** PAGE EXTRACT **

══════════════════════════════

Skip to main content

Download snapshots from the Wayback Machine

Project description

python wayback machine downloader

PyPI PyPI - Downloads Python Version License: MIT

Downloading archived web pages from the Wayback Machine.

Internet-archive is a nice source for several OSINT-information. This tool is a work in progress to query and fetch archived web pages.

This tool allows you to download content from the Wayback Machine (archive.org). You can use it to download either the latest version or all versions of web page snapshots within a specified range.

Installation

Pip

  1. Install the package
    pip install pywaybackup
  2. Run the tool
    waybackup -h

Manual

  1. Clone the repository
    git clone https://github.com/bitdruid/python-wayback-machine-downloader.git
  2. Install
    pip install .
    • in a virtual env or use --break-system-package

Usage infos - important notes

  • Linux recommended: On Windows machines, the path length is limited. This can only be overcome by editing the registry. Files that exceed the path length will not be downloaded.
  • If you query an explicit file (e.g. a query-string ?query=this or login.html), the --explicit-argument is recommended as a wildcard query may lead to an empty result.
  • The tool will inform you if your query has an immense amount of snapshots which could consume your system memory and lead to a crash. Consider splitting your query into smaller jobs by specifying a range e.g. --start 2023 --end 2024 or --range 1.

Arguments

  • -h, --help: Show the help message and exit.
  • -a, --about: Show information about the tool and exit.

Required

  • -u, --url:
    The URL of the web page to download. This argument is required.

Mode Selection (Choose One)

  • -c, --current:
    Download the latest version of each file snapshot. You will get a rebuild of the current website with all available files (but not any original state because new and old versions are mixed).

══════════════════════════════

** DATA PROVIDED **
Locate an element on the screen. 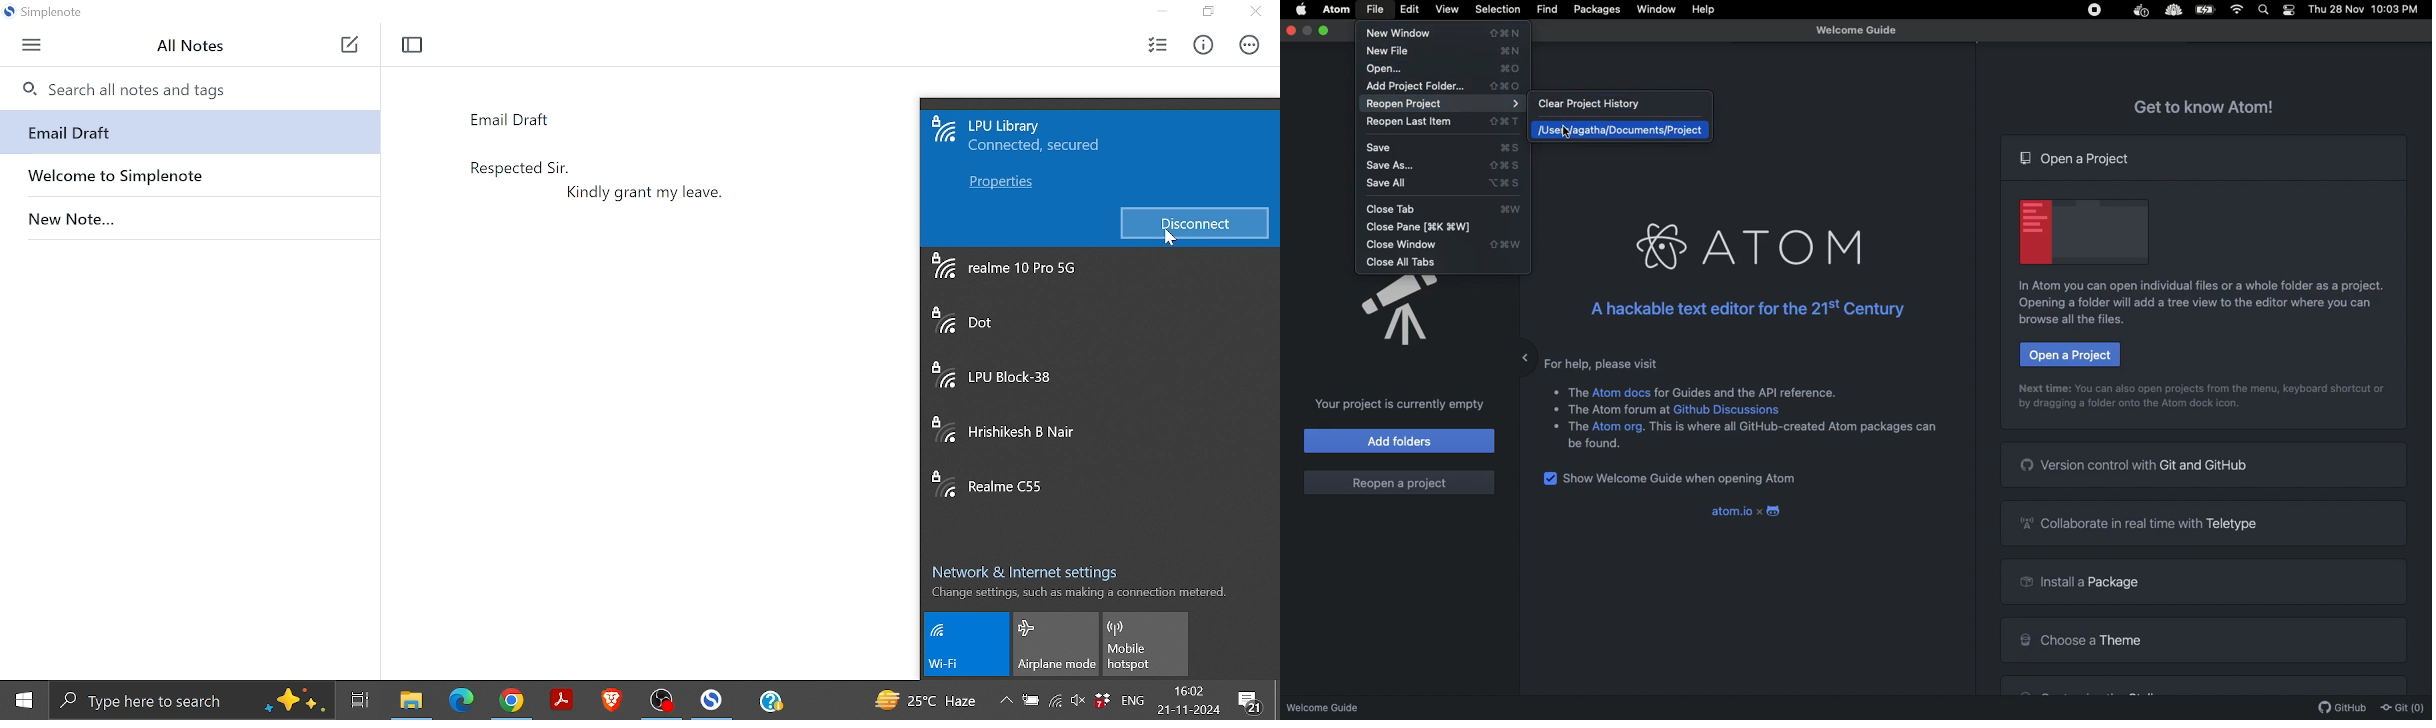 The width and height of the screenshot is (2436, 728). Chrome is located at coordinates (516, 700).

══════════════════════════════

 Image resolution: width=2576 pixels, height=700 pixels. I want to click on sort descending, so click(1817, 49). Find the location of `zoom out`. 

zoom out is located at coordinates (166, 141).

══════════════════════════════

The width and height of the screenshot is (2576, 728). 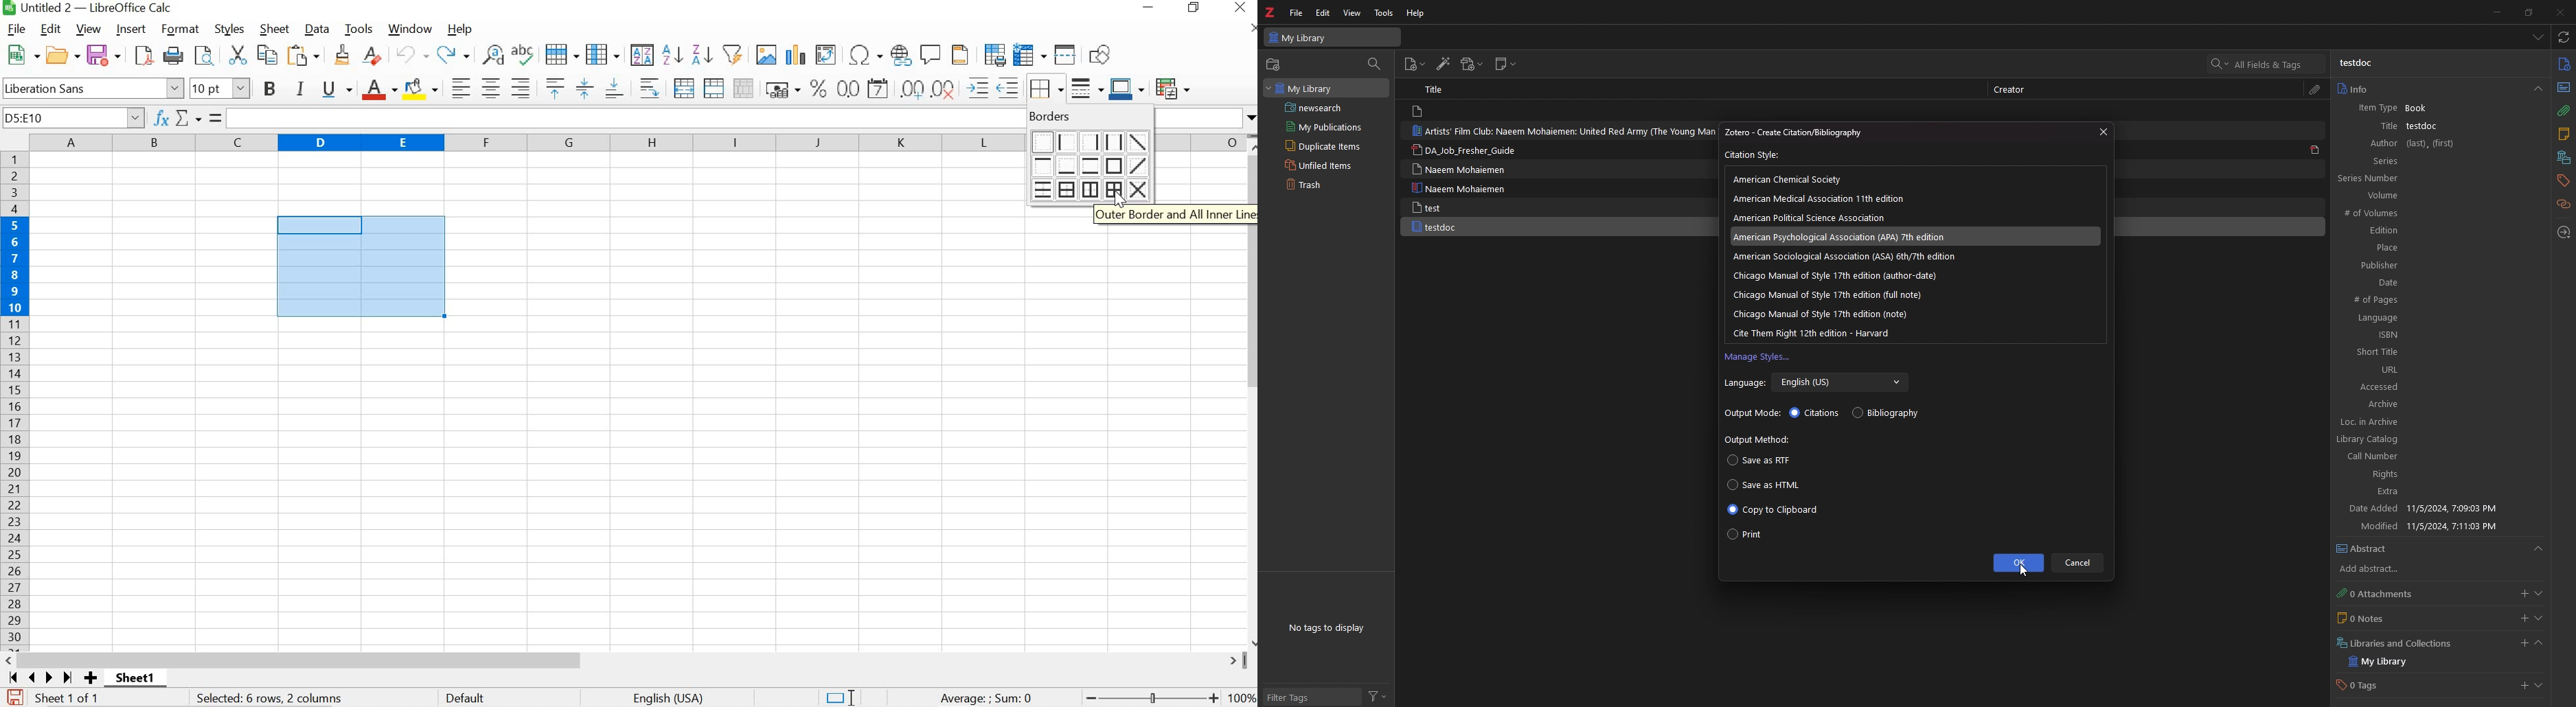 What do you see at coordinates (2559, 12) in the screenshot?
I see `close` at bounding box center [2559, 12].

══════════════════════════════

** YOUR OBJECTIVE **
Copy the Wayback Machine downloader page starting at the words "Usage infos - important" and ending after "tool and exit.", replacing each "path length" with "filename length".

** SOLUTION TO THIS PROBLEM **
Usage infos - important notes

  • Linux recommended: On Windows machines, the filename length is limited. This can only be overcome by editing the registry. Files that exceed the filename length will not be downloaded.
  • If you query an explicit file (e.g. a query-string ?query=this or login.html), the --explicit-argument is recommended as a wildcard query may lead to an empty result.
  • The tool will inform you if your query has an immense amount of snapshots which could consume your system memory and lead to a crash. Consider splitting your query into smaller jobs by specifying a range e.g. --start 2023 --end 2024 or --range 1.

Arguments

  • -h, --help: Show the help message and exit.
  • -a, --about: Show information about the tool and exit.